Now the company is turning to social networking to tout its side of the story.

After launching a promotional video on YouTube, Taco Bell announced on Tuesday that it will give a free Crunchy Seasoned Beef Taco to anyone who "likes" the Taco Bell Facebook page. People who "like" the page can print out a coupon to get the free taco.

"Throughout the beef class action lawsuit, the response and enthusiasm from our Facebook community has been overwhelmingly positive," said Greg Creed, CEO of Taco Bell, in a statement. "We found it only fitting to reward these 5.4 million fans and a friend with a free taco. It's our way of saying thanks for their loyalty and support."

When someone clicks the "like" button, they gets the message: "Facebook Fans, thanks so much for your support. You rock. Enjoy a free Crunchy Taco on us."

It's a tech-savvy move for the fast-food chain, says Dan Olds, an analyst with The Gabriel Consulting Group.

"This is a very creative move by Taco Bell to get past the "meatless" taco hubub caused by that lawsuit," said Olds. "Taco Bell has been pretty up front in addressing the allegations head-on in the press, but this Facebook promotion takes it to a new level."

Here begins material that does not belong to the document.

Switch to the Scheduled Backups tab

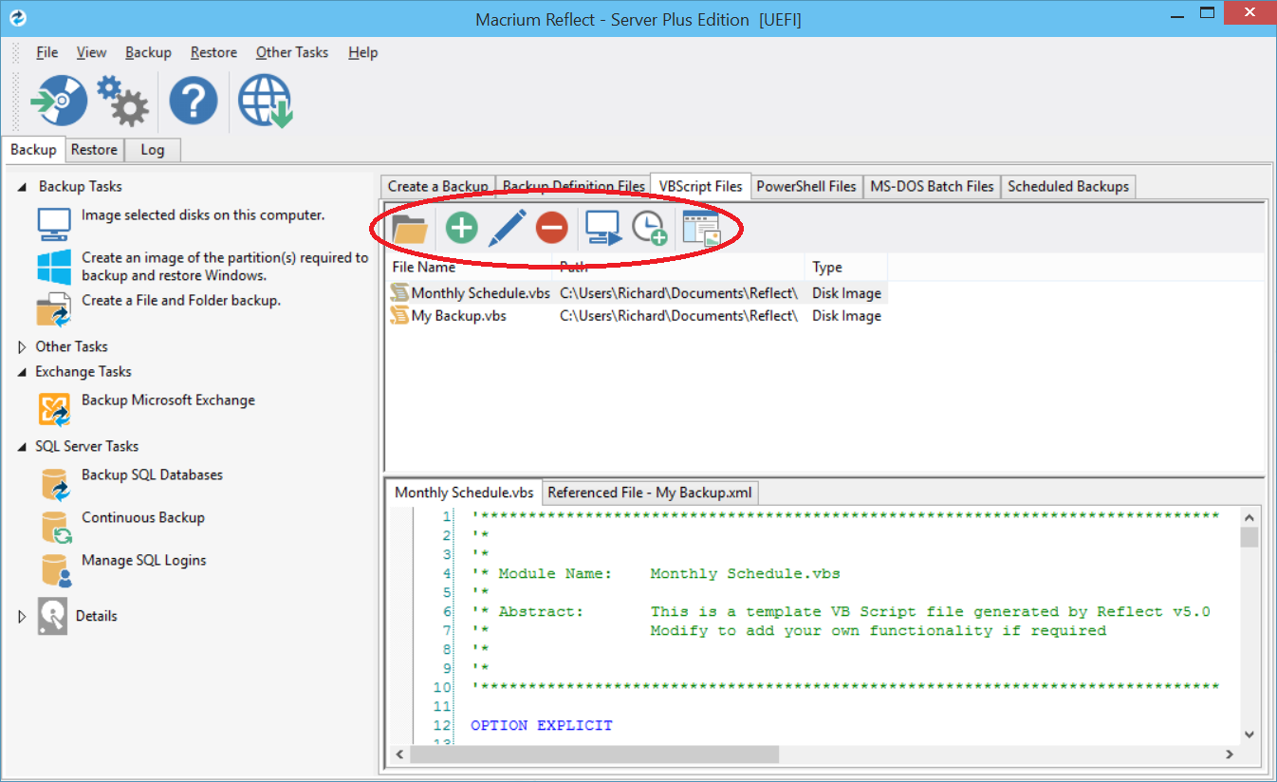pyautogui.click(x=1067, y=186)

With the popularity of social networking, among young and older users, it's smart for companies to turn to sites like Facebook, YouTube and Twitter when combatting tough times.

"This is a good example of a business using social networking to build a closer tie to existing customers and land new ones," said Olds. "Social networking, coupled with a broader advertising campaign, can now reach beyond the young network-savvy segment and into the broader population -- people who are increasingly participating in social networks, or who at least now know what they are."

In December, IDC predicted that businesses would increasingly turn to social networking sites like Facebook to "establish a free online presence that improves their ability to acquire, engage, and retain customers without the hassle and cost of setting up a traditional Web site."

Earlier last year, analysts at the Yankee Group noted that companies that don't use social networks will be putting their businesses at risk.

Sharon Gaudin covers the Internet and Web 2.0, emerging technologies, and desktop and laptop chips for Computerworld. Follow Sharon on Twitter at @sgaudin, or subscribe to Sharon's RSS feed . Her e-mail address is sgaudin@computerworld.com.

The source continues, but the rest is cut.